So this year, I’m changing my focus. My purpose isn’t to “succeed” the first time I do something. It’s is to learn as much as I can from the effort. My purpose isn’t to be the smartest person in the room. It’s to learn as much as I can from as many others as possible. My purpose isn’t to be the best. It’s to learn the most.
Teaching
This one is a bit of a double-whammy. It just so happens that teaching is probably the most effective way to learn. So, teaching is a great reinforcement for learning. That’s not why I chose it as one of my words for 2019 however.
In today’s context, teaching is really all about effective communication and the spread of ideas. In other words, I’m focusing here on the externalities of teaching rather than the internalities.
I need to become a better teacher.
The best teachers convey the WHY behind something, not just the thing itself. An oft-used parable is that giving a man a fish feeds him for a day, but teaching him to fish feeds him for a lifetime. How you teach is the same way. Telling someone that 2*2=4 lets them solve that particular problem (fed for a day). Explaining to them why 2 groups of 2 each is equal to 4 total allows them to solve any multiplication problem (fed for life).
Even more important than remembering to explain why is remembering to explain at all. At least for me. I tend to assume that everyone already knows what I know. I’m not sure why. Maybe it’s because classmates used to hate me for “talking down” to them – explaining things that they already knew. Not explaining something never got me yelled at for being a know-it-all, or worse.
Here’s the rub; these days my job is literally to know things that others don’t know. I have the privilege of spending a large portion of my time researching and thinking – analyzing what’s out there and then synthesizing new models, frameworks, and procedures. This is only worthwhile to the extent that I can share my insights with colleagues, clients, and friends.
That makes my task twofold: Knowing what needs to be explained and knowing how to best explain it. This is my TEACHING focus for 2019.
Consistency
My final word for this coming year is a big one for me.
A friend of mine summed up my trouble in this area quite well when he said “I’m trying to become a better daily man.” A daily man?!? Yeah. As I mentioned above, it’s what you do every day that builds up over time to define who you are. Actions speak louder than words, they say. Well, actions certainly speak louder than unexecuted plans, dreams, or goals. What you do, consistently and over time, is what defines who you are – it’s your character, and it’s how you should be judged.
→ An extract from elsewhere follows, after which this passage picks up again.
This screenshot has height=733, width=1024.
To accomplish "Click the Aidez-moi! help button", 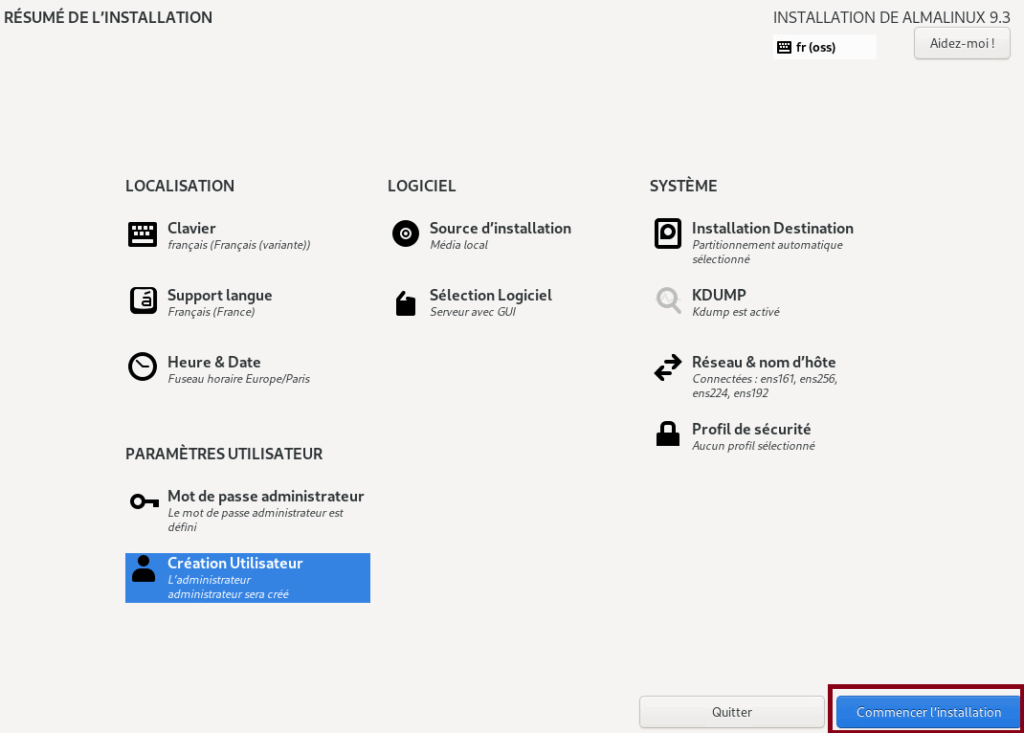I will 961,43.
This raises an issue for me. I’m not nearly as consistent as I’d like to be. As I know I should be. Take the daily examples. I forget to brush my teeth. I don’t read every day. I don’t write every day. Weekly? I don’t always trim my beard or my nails. I don’t contact my friends every week. I don’t bring my lover a gift every week. Monthly? Well, you get the point. Just look at this post. Some years I post a review of the year behind and a look at the year ahead. Many years I don’t. Not to mention the fact that I’m writing this on the 2nd, instead of having it ready to post on the 1st…
There are a few reasons for this, I think. One is that I often get swept away in a task or project. I loose track of other things as my passion takes over. Sometimes this gets to an extreme level, where I take on too much and end up paralyzed – not doing anything. And, for better or worse, some of this is likely intentional, on some level at least. I like being the rebel, the non-conformist. The last thing I want to be is boring.
Routine will set you free.
Unknown
The counter-intuitive fact is that building strong, consistent habits actually frees you up to work on cool interesting stuff more of the time. I thought of using “Will” for my third word this year. As in ‘will power.’ Because that’s what you need to do the things you know you should, but don’t typically. I landed on consistency though, because that is what I want to develop – in order to save my will power for more important things. I don’t want to have to will myself out of bed and out to run every morning. I want that to just be what I do, naturally and consistently.
The most powerful force in the universe is compound interest.
Albert Einstein (maybe)
Even better than using habit to reduce the will power spent on routine activities, consistency is an amplifier. Every time you repeat something, you get better at it. Think about it the way that Alan Weiss put it: “Improve by 1% a day, and in just 70 days, you’re twice as good.” That requires daily improvement though. And how do we get daily improvement? You guessed it: CONSISTENCY.